As per the mandate approved by the Council, the national tax tribunal has to only deal with matters relating to place of supply and therefore, with the limited number of cases on the subject likely to come before it, CESTAT can be duly considered, with its present workload as a worthy candidate. Presently CESTAT is having one Bench each at following places i.e. Delhi, Ahmedabad, Allahabad, Bangalore, Chennai, Chandigarh, Hyderabad, Kolkata and Mumbai. Some or all of them can be designated to function as National Tax Tribunal for GST matters.
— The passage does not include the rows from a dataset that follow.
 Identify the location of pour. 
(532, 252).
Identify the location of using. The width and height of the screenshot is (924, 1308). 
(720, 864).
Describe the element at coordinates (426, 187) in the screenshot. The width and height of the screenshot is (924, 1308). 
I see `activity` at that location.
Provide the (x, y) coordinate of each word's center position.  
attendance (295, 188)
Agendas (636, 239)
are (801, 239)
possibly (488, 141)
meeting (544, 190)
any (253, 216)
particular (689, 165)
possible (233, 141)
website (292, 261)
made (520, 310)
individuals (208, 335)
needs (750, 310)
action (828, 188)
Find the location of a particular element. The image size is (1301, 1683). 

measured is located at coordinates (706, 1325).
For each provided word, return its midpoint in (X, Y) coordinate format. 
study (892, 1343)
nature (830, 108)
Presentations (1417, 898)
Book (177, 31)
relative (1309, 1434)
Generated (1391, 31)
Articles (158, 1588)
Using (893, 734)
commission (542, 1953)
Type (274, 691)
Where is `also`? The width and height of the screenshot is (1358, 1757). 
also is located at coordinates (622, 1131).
The Bar has emphasised that CESTAT already has existing jurisdiction for Customs matters and of legacy of Service Tax and Central Excise matters. The Tribunal already has as its President a former High Court Judge with sufficient standing, apart from Members (Judicial) as well as Members (Technical) who are presently being recruited in accordance with Tribunal Reforms Act, 2021 and which apply uniformly to a number of tribunals. A little bit of fine tuning of the GST Act with minimal amendments with the approval of GST Council can easily fulfill the need of GST Tribunal as effective dispute resolution forum at apex level, which in any case are required to be supplemented by state level appellate tribunals to resolve other than 'place of supply' litigation.
The following benefits will accrue to GST administration if proposal meets the approval of all concerned in the Council:
1. Utilization of existing infrastructure and expertise to easily man this tribunal with much lower extra cost (i.e. of one member in each bench only)
2. Utilization of existing capacities instead of creating new ones at heavy cost with lesser formal experience in Tribunalization.
3. Minimum tinkering or amendments of GST Law required to implement the proposal.
4. The existing Tribunal (CESTAT) already has expertise to deal exclusively with matters of classification and valuation which along with questions pertaining to place of supply can easily be entrusted to it through GST benches to be specifically created with addition of Member (State)
5. The questions pertaining to the place of supply alone may not justify the need of creation of separate National Tax Tribunal and CESTAT can easily be improvised to deal with the work of handling additional issues relating to classification which are all based upon Customs Tariff and for which the wherewithal exists with present Customs Tribunal i.e. CESTAT.
To accommodate the requirement of federal tax structure of GST, the aspirations of states can easily be met by just additionally recruiting Members (State) in the Benches to be formed within CESTAT. This will lead to a drastic cut in expenditure, especially when litigation on such issues initially is not going to be much, the letter explains.